Release after bankruptcy (in rare cases)
After filing for bankruptcy, there are specific circumstances where your federal student loans may be erased. However, a bankruptcy discharge is not a routine procedure.
Loanee’s defense against repayment
In line with the topic of average student loan debt, if you took out the loans to attend a school and the school did something or failed to do something connected to your loan or to the educational services that the loan was intended to pay for, you may be eligible for a discharge of your federal student loans based on the borrower’s defense to repayment. Depending on when you obtained your loan, there are different prerequisites for a borrower’s defense to repayment discharge.
Discharge for false certification
If your school wrongly told the government that you were eligible for a loan, you may be able to get your federal student loan paid off.
Discharge for insufficient funds
If you dropped out of school and the school didn’t return the loan money to the loan servicer, you might be able to get rid of the amount of your federal student loan(s) that the school didn’t pay back.
Forgery is the intentional production of a false written document or modification of an authentic one. Identity theft victims are usually also fraud victims.
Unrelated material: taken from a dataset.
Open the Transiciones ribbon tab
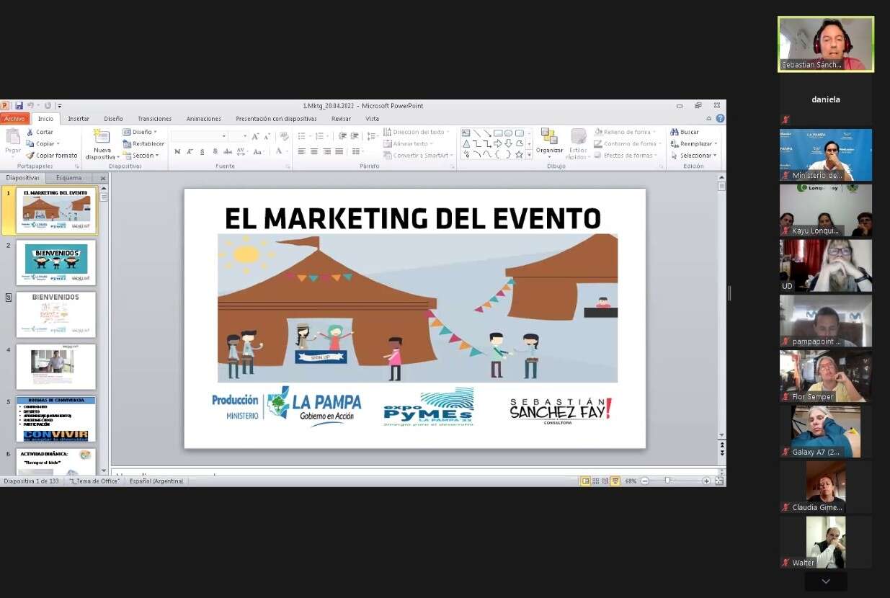This screenshot has height=598, width=890. point(154,119)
If you think you were a target of fraud, you might be qualified for a discharge of any federal student loans that were wrongfully obtained in your name.
You might be having second thoughts about applying to colleges since you are aware of the average student loan debt and your options. AdmissionSight will provide the necessary guidance and give you advice on other financial and educational options. At AdmissionSight, you may acquire all the necessary advice from our college admission specialists. With a free consultation, you may begin your journey right now.